[Records from a data source]

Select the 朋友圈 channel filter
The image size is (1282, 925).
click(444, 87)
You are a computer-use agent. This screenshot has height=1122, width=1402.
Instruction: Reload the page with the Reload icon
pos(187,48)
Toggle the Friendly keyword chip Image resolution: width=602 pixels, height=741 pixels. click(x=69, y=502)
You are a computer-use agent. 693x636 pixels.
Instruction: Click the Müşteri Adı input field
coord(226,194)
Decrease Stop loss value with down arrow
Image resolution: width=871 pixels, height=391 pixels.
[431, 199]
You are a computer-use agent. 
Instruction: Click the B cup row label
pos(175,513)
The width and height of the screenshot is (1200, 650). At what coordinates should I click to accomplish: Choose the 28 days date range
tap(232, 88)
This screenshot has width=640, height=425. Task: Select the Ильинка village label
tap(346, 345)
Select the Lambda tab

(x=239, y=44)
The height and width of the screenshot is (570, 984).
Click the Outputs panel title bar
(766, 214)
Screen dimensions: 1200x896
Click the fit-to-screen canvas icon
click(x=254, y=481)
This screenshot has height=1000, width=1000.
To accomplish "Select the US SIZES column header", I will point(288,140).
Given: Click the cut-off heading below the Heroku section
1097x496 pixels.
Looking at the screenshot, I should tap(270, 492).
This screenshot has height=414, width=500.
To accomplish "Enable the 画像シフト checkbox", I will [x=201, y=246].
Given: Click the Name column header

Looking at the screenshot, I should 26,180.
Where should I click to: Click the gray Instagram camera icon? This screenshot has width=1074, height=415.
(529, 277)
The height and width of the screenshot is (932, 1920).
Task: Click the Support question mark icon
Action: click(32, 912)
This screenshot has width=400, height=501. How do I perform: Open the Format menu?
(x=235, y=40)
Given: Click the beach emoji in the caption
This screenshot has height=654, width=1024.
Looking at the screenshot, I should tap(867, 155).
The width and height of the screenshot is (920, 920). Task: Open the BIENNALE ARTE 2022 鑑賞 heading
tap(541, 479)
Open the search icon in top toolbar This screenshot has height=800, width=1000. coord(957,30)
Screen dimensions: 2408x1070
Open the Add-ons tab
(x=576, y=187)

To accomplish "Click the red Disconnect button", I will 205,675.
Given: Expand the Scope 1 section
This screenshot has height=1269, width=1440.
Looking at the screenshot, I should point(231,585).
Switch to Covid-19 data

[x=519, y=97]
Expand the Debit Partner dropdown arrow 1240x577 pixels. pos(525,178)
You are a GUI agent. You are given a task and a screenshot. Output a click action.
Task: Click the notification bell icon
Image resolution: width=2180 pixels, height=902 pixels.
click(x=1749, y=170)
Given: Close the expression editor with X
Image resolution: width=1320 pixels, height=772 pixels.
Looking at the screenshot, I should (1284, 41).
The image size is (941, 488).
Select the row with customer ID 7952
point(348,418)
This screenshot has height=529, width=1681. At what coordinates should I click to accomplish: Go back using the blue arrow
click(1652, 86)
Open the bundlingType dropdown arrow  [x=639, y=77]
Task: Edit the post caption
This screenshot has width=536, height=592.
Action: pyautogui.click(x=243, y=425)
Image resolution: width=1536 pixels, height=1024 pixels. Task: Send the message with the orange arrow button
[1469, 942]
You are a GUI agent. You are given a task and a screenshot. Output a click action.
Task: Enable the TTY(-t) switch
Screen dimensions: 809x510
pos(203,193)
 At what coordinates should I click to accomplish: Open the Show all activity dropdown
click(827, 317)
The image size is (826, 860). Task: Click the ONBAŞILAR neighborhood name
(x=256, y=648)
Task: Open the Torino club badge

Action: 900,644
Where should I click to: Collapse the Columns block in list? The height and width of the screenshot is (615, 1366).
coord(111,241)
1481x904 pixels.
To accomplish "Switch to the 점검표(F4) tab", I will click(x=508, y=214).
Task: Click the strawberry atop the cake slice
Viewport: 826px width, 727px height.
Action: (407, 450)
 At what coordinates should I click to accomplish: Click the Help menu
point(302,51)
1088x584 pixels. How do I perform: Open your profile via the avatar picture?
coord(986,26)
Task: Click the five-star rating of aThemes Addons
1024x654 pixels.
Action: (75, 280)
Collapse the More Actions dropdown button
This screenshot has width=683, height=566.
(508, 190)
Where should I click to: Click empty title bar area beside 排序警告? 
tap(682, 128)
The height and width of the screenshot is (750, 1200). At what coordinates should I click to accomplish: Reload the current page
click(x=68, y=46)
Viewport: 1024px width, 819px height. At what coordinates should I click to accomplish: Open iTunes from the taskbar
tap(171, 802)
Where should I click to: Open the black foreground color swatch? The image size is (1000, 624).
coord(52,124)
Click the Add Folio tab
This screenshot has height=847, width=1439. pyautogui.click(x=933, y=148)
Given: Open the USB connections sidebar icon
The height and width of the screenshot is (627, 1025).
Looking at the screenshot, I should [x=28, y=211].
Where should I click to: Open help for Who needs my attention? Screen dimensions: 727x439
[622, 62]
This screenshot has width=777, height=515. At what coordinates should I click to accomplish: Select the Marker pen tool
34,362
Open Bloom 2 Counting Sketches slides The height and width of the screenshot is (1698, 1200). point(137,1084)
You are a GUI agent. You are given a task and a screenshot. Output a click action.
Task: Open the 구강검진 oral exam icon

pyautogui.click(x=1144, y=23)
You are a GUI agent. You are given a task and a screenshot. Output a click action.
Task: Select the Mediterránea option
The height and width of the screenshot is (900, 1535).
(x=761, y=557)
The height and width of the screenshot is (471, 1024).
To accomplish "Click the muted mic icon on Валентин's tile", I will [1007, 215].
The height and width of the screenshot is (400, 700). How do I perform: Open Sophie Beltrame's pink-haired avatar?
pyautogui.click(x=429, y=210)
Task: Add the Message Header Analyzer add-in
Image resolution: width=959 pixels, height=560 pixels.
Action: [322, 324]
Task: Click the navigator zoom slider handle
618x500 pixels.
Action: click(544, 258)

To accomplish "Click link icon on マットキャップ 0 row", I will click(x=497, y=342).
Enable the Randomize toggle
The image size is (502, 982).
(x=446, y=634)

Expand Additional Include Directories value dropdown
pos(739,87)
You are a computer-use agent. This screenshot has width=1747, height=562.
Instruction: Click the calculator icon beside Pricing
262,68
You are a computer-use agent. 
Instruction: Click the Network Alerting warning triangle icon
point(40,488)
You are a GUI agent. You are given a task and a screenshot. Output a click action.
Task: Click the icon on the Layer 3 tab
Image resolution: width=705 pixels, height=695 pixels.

• _YOUR OBJECTIVE_
Each of the entries above is to be repeated exactly.

• _SOLVED EXERCISE_
Select the 朋友圈 channel filter
The image size is (1282, 925).
click(444, 87)
You are a computer-use agent. This screenshot has height=1122, width=1402.
Instruction: Reload the page with the Reload icon
pos(187,48)
Toggle the Friendly keyword chip Image resolution: width=602 pixels, height=741 pixels. click(x=69, y=502)
You are a computer-use agent. 693x636 pixels.
Instruction: Click the Müşteri Adı input field
coord(226,194)
Decrease Stop loss value with down arrow
Image resolution: width=871 pixels, height=391 pixels.
[431, 199]
You are a computer-use agent. 
Instruction: Click the B cup row label
pos(175,513)
The width and height of the screenshot is (1200, 650). At what coordinates should I click to accomplish: Choose the 28 days date range
tap(232, 88)
This screenshot has width=640, height=425. Task: Select the Ильинка village label
tap(346, 345)
Select the Lambda tab

(x=239, y=44)
The height and width of the screenshot is (570, 984).
Click the Outputs panel title bar
(766, 214)
Screen dimensions: 1200x896
Click the fit-to-screen canvas icon
click(x=254, y=481)
This screenshot has height=1000, width=1000.
To accomplish "Select the US SIZES column header", I will point(288,140).
Given: Click the cut-off heading below the Heroku section
1097x496 pixels.
Looking at the screenshot, I should tap(270, 492).
This screenshot has height=414, width=500.
To accomplish "Enable the 画像シフト checkbox", I will [x=201, y=246].
Given: Click the Name column header

Looking at the screenshot, I should 26,180.
Where should I click to: Click the gray Instagram camera icon? This screenshot has width=1074, height=415.
(529, 277)
The height and width of the screenshot is (932, 1920).
Task: Click the Support question mark icon
Action: click(32, 912)
This screenshot has width=400, height=501. How do I perform: Open the Format menu?
(x=235, y=40)
Given: Click the beach emoji in the caption
This screenshot has height=654, width=1024.
Looking at the screenshot, I should tap(867, 155).
The width and height of the screenshot is (920, 920). Task: Open the BIENNALE ARTE 2022 鑑賞 heading
tap(541, 479)
Open the search icon in top toolbar This screenshot has height=800, width=1000. coord(957,30)
Screen dimensions: 2408x1070
Open the Add-ons tab
(x=576, y=187)

To accomplish "Click the red Disconnect button", I will 205,675.
Given: Expand the Scope 1 section
This screenshot has height=1269, width=1440.
Looking at the screenshot, I should point(231,585).
Switch to Covid-19 data

[x=519, y=97]
Expand the Debit Partner dropdown arrow 1240x577 pixels. pos(525,178)
You are a GUI agent. You are given a task and a screenshot. Output a click action.
Task: Click the notification bell icon
Image resolution: width=2180 pixels, height=902 pixels.
click(x=1749, y=170)
Given: Close the expression editor with X
Image resolution: width=1320 pixels, height=772 pixels.
Looking at the screenshot, I should (1284, 41).
The image size is (941, 488).
Select the row with customer ID 7952
point(348,418)
This screenshot has height=529, width=1681. At what coordinates should I click to accomplish: Go back using the blue arrow
click(1652, 86)
Open the bundlingType dropdown arrow  [x=639, y=77]
Task: Edit the post caption
This screenshot has width=536, height=592.
Action: pyautogui.click(x=243, y=425)
Image resolution: width=1536 pixels, height=1024 pixels. Task: Send the message with the orange arrow button
[1469, 942]
You are a GUI agent. You are given a task and a screenshot. Output a click action.
Task: Enable the TTY(-t) switch
Screen dimensions: 809x510
pos(203,193)
 At what coordinates should I click to accomplish: Open the Show all activity dropdown
click(827, 317)
The image size is (826, 860). Task: Click the ONBAŞILAR neighborhood name
(x=256, y=648)
Task: Open the Torino club badge

Action: 900,644
Where should I click to: Collapse the Columns block in list? The height and width of the screenshot is (615, 1366).
coord(111,241)
1481x904 pixels.
To accomplish "Switch to the 점검표(F4) tab", I will click(x=508, y=214).
Task: Click the strawberry atop the cake slice
Viewport: 826px width, 727px height.
Action: (407, 450)
 At what coordinates should I click to accomplish: Click the Help menu
point(302,51)
1088x584 pixels. How do I perform: Open your profile via the avatar picture?
coord(986,26)
Task: Click the five-star rating of aThemes Addons
1024x654 pixels.
Action: (75, 280)
Collapse the More Actions dropdown button
This screenshot has width=683, height=566.
(508, 190)
Where should I click to: Click empty title bar area beside 排序警告? 
tap(682, 128)
The height and width of the screenshot is (750, 1200). At what coordinates should I click to accomplish: Reload the current page
click(x=68, y=46)
Viewport: 1024px width, 819px height. At what coordinates should I click to accomplish: Open iTunes from the taskbar
tap(171, 802)
Where should I click to: Open the black foreground color swatch? The image size is (1000, 624).
coord(52,124)
Click the Add Folio tab
This screenshot has height=847, width=1439. pyautogui.click(x=933, y=148)
Given: Open the USB connections sidebar icon
The height and width of the screenshot is (627, 1025).
Looking at the screenshot, I should [x=28, y=211].
Where should I click to: Open help for Who needs my attention? Screen dimensions: 727x439
[622, 62]
This screenshot has width=777, height=515. At what coordinates should I click to accomplish: Select the Marker pen tool
34,362
Open Bloom 2 Counting Sketches slides The height and width of the screenshot is (1698, 1200). point(137,1084)
You are a GUI agent. You are given a task and a screenshot. Output a click action.
Task: Open the 구강검진 oral exam icon

pyautogui.click(x=1144, y=23)
You are a GUI agent. You are given a task and a screenshot. Output a click action.
Task: Select the Mediterránea option
The height and width of the screenshot is (900, 1535).
(x=761, y=557)
The height and width of the screenshot is (471, 1024).
To accomplish "Click the muted mic icon on Валентин's tile", I will [1007, 215].
The height and width of the screenshot is (400, 700). How do I perform: Open Sophie Beltrame's pink-haired avatar?
pyautogui.click(x=429, y=210)
Task: Add the Message Header Analyzer add-in
Image resolution: width=959 pixels, height=560 pixels.
Action: [322, 324]
Task: Click the navigator zoom slider handle
618x500 pixels.
Action: click(544, 258)

To accomplish "Click link icon on マットキャップ 0 row", I will click(x=497, y=342).
Enable the Randomize toggle
The image size is (502, 982).
(x=446, y=634)

Expand Additional Include Directories value dropdown
pos(739,87)
You are a computer-use agent. This screenshot has width=1747, height=562.
Instruction: Click the calculator icon beside Pricing
262,68
You are a computer-use agent. 
Instruction: Click the Network Alerting warning triangle icon
point(40,488)
You are a GUI agent. You are given a task and a screenshot. Output a click action.
Task: Click the icon on the Layer 3 tab
Image resolution: width=705 pixels, height=695 pixels.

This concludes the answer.